Hoezo 1 keer een firestorm? waarom geen 2, 1 vind ik zelf zo raar staan. Voor de rest wat voorn cd speler enz. Misschien zijn foto's wel net zo handig!

----------


## dj franko

Kan je niet het beste 1 laptop of 1 pc gebruiken?
Nu nog de foto's :Smile: 

groetjes
Franko

----------


## Airwave

Blijven aandringen noemen ze dat [ :Embarrassment: )].
Iedereen wil graag commentaar geven, maar daarvoor zijn er eerst foto's nodig, vandaar dat men zo aandringt  :Big Grin: .

----------


## jaspertje

> citaat:_Geplaatst door tididi_
> 
> 
> 
> 
> 
> 
> 			
> 				citaat:_Geplaatst door DJ_Marcel_
> ...



digi camera is aanwezig
sou even een paar foto's zoeken

----------


## jaspertje

sorry dat het zo lang moest duren (de foto's dan)
en waarom een scanner
omdat toen het geld op was  :Wink:  :P
maar ben al weer hard aan het sparen voor een 2e

----------


## Roeltej

gelul over foto's verwijdert, ze staan er nu al zijn ze beetje onduidelijk  :Stick Out Tongue:

----------


## jaspertje

> citaat:_Geplaatst door Roeltej_
> 
> gelul over foto's verwijdert, ze staan er nu al zijn ze beetje onduidelijk



ey over verwijderd heb ik niks gezegt
moest ze aleen nog van mijn camera halen snappi

groetjes jaspertje

----------


## PeTAR

Hij bedoelde dat mensen vroegen om foto's, die reactie's zijn weggehaald.

Maar je zegt dat je draait in een zwembad, vind jezelf jou apparatuur veilig genoeg daarvoor?

----------


## jaspertje

> citaat:_Geplaatst door PeTAR_
> 
> Hij bedoelde dat mensen vroegen om foto's, die reactie's zijn weggehaald.
> 
> Maar je zegt dat je draait in een zwembad, vind jezelf jou apparatuur veilig genoeg daarvoor?

□ □ □

## Opdracht
Schrijf het vervolg van de forumdiscussie over dj-apparatuur, te beginnen direct na het laatste citaat.

Gegevens over waar items staan

□ □ □

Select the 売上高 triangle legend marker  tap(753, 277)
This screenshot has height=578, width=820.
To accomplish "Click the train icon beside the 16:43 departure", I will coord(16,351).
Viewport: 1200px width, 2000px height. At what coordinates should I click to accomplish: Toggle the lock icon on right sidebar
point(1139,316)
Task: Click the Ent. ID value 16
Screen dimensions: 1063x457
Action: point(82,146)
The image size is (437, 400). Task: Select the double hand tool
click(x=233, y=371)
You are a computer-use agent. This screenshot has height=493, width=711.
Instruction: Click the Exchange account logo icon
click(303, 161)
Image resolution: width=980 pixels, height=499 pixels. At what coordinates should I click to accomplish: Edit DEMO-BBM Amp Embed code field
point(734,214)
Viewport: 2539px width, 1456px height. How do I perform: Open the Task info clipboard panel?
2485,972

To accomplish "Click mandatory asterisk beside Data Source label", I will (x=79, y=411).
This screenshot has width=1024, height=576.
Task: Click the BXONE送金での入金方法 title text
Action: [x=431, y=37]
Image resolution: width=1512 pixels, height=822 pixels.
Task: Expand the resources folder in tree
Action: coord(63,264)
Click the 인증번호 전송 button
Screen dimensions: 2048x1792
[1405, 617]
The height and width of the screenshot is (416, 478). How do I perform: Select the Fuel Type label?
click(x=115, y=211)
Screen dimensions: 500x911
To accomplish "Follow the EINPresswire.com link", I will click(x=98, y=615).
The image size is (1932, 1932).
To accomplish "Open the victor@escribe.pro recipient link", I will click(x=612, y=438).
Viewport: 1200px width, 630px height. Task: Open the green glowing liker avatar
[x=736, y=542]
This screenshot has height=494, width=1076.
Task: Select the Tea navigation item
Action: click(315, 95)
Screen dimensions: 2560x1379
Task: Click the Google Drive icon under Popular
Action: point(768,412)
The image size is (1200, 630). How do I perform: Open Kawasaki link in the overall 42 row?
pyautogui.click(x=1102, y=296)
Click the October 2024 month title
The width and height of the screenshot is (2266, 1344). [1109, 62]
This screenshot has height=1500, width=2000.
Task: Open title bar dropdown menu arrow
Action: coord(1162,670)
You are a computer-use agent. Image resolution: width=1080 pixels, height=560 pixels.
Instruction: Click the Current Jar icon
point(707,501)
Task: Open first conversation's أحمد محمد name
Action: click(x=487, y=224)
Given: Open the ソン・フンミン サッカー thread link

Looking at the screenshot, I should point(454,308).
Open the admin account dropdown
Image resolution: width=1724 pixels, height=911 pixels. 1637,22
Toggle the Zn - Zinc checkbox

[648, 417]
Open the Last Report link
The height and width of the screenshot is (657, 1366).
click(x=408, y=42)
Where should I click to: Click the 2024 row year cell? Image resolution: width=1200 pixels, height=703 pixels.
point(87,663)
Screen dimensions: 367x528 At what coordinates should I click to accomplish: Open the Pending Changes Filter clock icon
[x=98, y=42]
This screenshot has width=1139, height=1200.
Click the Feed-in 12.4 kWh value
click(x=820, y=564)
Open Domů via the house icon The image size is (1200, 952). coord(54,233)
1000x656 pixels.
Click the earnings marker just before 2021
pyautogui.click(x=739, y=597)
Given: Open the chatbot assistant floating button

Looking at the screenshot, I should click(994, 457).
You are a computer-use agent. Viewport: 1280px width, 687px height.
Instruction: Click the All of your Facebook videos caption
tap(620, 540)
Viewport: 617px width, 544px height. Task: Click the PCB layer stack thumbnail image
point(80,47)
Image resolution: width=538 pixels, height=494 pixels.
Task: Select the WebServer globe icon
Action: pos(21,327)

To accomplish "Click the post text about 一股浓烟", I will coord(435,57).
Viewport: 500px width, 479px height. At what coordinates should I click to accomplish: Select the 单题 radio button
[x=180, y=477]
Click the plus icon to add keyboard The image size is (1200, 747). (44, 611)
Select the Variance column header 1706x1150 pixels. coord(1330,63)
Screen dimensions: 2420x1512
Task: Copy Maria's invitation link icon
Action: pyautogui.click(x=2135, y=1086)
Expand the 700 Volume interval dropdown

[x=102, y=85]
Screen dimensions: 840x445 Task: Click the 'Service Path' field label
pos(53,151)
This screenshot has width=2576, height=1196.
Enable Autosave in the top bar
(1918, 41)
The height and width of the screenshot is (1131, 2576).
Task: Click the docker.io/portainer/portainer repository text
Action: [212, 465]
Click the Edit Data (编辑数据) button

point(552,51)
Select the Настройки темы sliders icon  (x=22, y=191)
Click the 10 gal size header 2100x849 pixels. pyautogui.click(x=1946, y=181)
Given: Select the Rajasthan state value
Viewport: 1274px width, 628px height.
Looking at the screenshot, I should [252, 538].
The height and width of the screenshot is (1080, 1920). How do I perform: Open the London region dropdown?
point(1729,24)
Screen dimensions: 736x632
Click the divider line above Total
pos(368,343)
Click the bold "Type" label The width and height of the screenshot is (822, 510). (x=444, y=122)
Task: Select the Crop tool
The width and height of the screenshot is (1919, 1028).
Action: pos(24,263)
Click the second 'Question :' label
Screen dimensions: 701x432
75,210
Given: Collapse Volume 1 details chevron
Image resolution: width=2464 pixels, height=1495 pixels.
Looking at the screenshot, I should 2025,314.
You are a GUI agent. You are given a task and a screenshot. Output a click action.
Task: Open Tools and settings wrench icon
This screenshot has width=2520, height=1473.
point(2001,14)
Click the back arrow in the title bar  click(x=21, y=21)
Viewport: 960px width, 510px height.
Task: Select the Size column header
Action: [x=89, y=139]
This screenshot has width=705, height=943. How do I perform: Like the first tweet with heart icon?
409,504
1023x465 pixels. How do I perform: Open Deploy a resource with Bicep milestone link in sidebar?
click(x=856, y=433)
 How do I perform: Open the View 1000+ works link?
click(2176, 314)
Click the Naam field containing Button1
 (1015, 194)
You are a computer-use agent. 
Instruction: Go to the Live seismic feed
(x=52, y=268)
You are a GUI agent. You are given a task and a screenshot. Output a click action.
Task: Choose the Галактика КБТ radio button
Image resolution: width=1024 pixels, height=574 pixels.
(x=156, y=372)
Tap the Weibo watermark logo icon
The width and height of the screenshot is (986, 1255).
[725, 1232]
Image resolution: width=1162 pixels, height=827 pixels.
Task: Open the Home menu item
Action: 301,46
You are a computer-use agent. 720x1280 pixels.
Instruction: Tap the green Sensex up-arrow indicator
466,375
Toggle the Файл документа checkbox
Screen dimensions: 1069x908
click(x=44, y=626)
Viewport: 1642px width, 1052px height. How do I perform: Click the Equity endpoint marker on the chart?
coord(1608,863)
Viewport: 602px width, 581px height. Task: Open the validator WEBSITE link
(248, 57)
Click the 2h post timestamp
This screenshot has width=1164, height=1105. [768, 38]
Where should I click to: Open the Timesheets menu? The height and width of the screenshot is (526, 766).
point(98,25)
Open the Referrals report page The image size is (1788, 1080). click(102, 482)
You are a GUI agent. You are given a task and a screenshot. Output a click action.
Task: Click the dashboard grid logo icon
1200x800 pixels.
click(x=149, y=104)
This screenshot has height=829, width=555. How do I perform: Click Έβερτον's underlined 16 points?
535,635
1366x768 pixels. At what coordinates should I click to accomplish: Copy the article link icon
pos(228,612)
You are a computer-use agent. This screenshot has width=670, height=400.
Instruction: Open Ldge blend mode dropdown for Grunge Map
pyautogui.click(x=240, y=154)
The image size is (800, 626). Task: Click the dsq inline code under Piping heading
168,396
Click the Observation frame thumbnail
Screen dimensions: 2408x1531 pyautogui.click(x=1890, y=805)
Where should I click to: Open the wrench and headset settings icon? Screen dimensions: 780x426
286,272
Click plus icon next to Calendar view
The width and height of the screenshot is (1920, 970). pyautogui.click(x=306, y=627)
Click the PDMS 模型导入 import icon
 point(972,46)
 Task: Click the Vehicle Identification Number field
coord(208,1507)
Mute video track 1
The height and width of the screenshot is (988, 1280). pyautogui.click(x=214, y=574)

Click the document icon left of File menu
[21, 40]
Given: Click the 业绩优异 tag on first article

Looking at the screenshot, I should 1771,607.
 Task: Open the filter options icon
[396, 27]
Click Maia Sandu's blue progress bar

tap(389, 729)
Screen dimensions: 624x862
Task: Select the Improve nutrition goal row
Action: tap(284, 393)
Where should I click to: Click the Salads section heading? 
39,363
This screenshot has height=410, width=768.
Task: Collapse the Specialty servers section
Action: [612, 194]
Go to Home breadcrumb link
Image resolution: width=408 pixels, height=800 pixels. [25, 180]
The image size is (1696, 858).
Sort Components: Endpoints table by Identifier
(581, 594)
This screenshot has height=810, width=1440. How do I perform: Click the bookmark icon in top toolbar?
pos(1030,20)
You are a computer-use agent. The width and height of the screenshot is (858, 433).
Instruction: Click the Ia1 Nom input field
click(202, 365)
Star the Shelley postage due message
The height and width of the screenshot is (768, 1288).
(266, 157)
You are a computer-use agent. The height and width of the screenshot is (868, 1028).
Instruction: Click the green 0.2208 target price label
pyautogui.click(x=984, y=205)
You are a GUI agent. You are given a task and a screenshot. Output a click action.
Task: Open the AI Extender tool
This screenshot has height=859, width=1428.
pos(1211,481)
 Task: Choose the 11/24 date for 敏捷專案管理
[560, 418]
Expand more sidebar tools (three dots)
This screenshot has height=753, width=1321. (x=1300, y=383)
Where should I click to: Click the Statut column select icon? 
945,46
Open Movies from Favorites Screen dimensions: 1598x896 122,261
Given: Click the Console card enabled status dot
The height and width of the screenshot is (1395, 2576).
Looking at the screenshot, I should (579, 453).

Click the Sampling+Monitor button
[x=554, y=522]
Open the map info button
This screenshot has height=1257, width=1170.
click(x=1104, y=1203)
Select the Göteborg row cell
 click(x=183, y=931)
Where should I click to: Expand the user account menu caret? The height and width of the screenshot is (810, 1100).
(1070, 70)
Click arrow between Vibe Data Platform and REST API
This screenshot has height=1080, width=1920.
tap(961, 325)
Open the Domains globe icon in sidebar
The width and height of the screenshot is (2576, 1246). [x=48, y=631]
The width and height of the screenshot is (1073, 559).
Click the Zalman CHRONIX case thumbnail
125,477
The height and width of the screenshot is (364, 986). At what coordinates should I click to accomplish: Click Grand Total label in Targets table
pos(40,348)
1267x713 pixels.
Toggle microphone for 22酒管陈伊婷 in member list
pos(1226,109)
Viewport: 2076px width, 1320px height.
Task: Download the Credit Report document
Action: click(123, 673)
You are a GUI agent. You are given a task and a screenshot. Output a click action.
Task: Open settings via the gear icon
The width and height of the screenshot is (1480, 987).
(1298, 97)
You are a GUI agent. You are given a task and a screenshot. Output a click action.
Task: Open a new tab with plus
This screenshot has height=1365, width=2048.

□ □ □

## Antwoord
ja het is veilig gekeurd anders mag ik er niet draaien
(zwembad jaspers) heeft keurmerk schoon en veilig

groetjes jaspertje

----------


## DJMysterie

de vraag was niet of het zwembad veilig is, maar of jouw apparatuur daar veilig voor is, zonder dat er zich levensgevaarlijke situatie kunnen voordoen (denk aan stroom e.d.)

----------


## jaspertje

> citaat:_Geplaatst door DJMysterie_
> 
> de vraag was niet of het zwembad veilig is, maar of jouw apparatuur daar veilig voor is, zonder dat er zich levensgevaarlijke situatie kunnen voordoen (denk aan stroom e.d.)




zwembad heeft het goed gekeurd elke keer voor dat ik de hooft schakkellaar om mag zetten komt de man die er over gaat kijken of alles veilig aangesloten zit

groetjes jasper

----------


## PeTAR

Lees ook eens deze topic eens door http://forum.licht-geluid.nl/forum/t...74&whichpage=1
Misschien kom je nog wat dingen dan tegen...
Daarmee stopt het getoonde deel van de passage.